__What to work on__
a: According to the text on hearing aids, what are the three basic parts of a hearing aid?
b: Rewrite the hearing aid text from "Microphone. Amplifier. Speaker." up to and including "to the brain.", replacing "hair cells" with "receptor cells".
c: Continue the text on hearing aids from the point where it stops.

__Extract provided__
Microphone. Amplifier. Speaker. These are the three basic parts that makeup hearing aids.
Hearing aids primarily help improve the hearing and speech comprehension of individuals that have hearing loss. This is commonly caused by damage to the sensory cells within the inner ear, otherwise known as hair cells. Individuals at risk to this type of damage include those with certain diseases, aging, injury from noise or even certain medicines.
“People of all ages can suffer from hearing loss,” shared JRMC Ear, Nose and Throat, Dr. W. Thomas Coombe. “At JRMC, we offer a comprehensive communications team that includes audiology, speech therapy and myself.”
Hearing aids provide individuals with help in both quiet and loud situations. These devices magnify sound vibrations that enter the ear. This allows remaining hair cells to change the vibrations into neural signals that travel to the brain.
Three different types of hearing aids exist and work differently depending on if the device is analog or digital.
- Behind-the-ear. This is a device that is commonly used by people of all ages. It includes an ear mold that fits within the outer ear and the electronic portion is held behind the ear. The behind-the-ear aid has been adapted for a more modern approach where the electronic portion is hidden behind the ear completely. It has a narrow tube that inserts into the ear canal and enables the canal to stay open. This allows a person to not feel like their voice sounds ‘plugged up’.
- In-the-ear. These hearing aids include all of its components within the ear mold. In-the-ear aids are commonly worn by adults because the ear grows less in adulthood and the casing wouldn’t need to be replaced as often.

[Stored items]
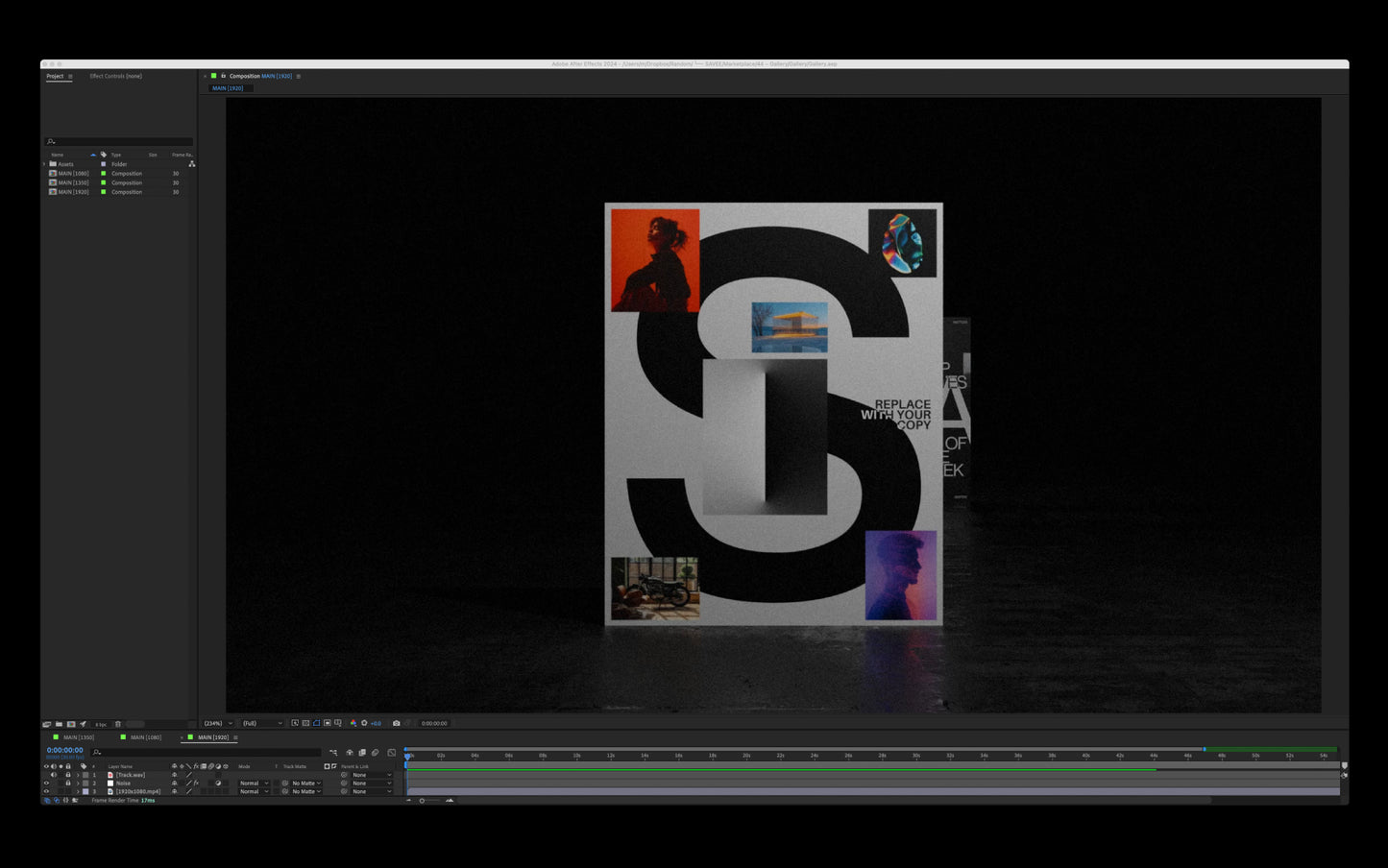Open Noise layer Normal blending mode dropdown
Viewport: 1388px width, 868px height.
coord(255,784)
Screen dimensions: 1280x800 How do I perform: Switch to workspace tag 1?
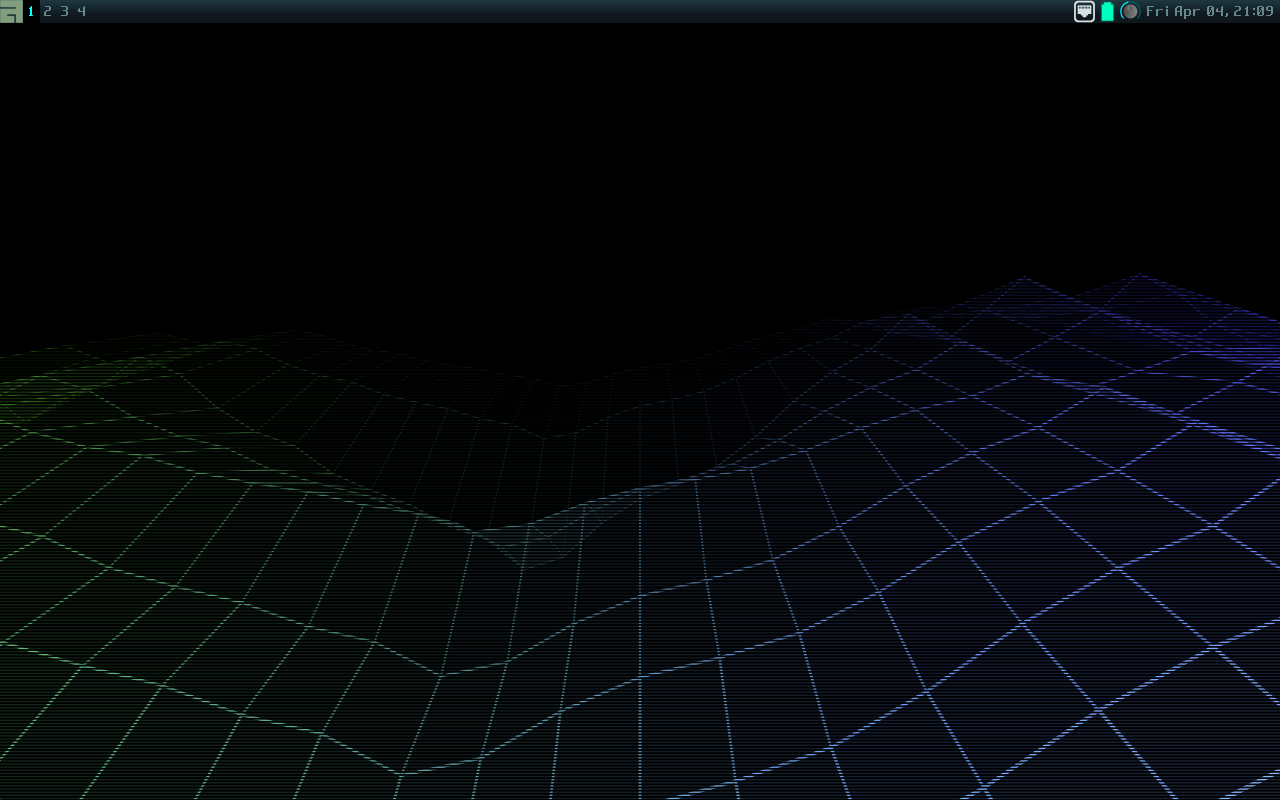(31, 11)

__Answers to each task__
a: A microphone, an amplifier, and a speaker.

b:
Microphone. Amplifier. Speaker. These are the three basic parts that makeup hearing aids.
Hearing aids primarily help improve the hearing and speech comprehension of individuals that have hearing loss. This is commonly caused by damage to the sensory cells within the inner ear, otherwise known as receptor cells. Individuals at risk to this type of damage include those with certain diseases, aging, injury from noise or even certain medicines.
“People of all ages can suffer from hearing loss,” shared JRMC Ear, Nose and Throat, Dr. W. Thomas Coombe. “At JRMC, we offer a comprehensive communications team that includes audiology, speech therapy and myself.”
Hearing aids provide individuals with help in both quiet and loud situations. These devices magnify sound vibrations that enter the ear. This allows remaining receptor cells to change the vibrations into neural signals that travel to the brain.

c:
- Canal aids can be purchased in two different styles. The in-the-ear-canal fits in a person’s ear canal, yet still can be visible outside of the outer ear. A completely-in-canal aid is nearly impossible to be seen as it rests completely inside the ear canal.
To know which hearing aid works best for a person, it is important to note what features would be most useful, if there is a trial period, how long the warranty is and what it covers. In addition to these questions, affordability may also be one addressed. The costs of hearing aids can range from hundreds of dollars to more than $3,500. The following are some ways that may assist in affording hearing aids.
- 21 and under. Hearing aids are often times not covered by insurance. However, for eligible children and young adults, Medicaid pays for the diagnosis and treatment of hearing loss. This also includes coverage of hearing aids. Children may also be covered by their state’s Children’s Health Insurance program.
- Adults are not covered for hearing aids, but their diagnostic evaluations are if ordered by a physician.
- Nonprofit organizations. There are some nonprofit organizations that help assist in the financing of hearing aids. Some organizations may even provide used or refurbished hearing devices.
- North Dakota Department of Veterans Affairs offers funding for hearing aids. Certain qualifications may be required to receive funding. To learn more, visit www.nd.gov/veterans/benefits/hearing.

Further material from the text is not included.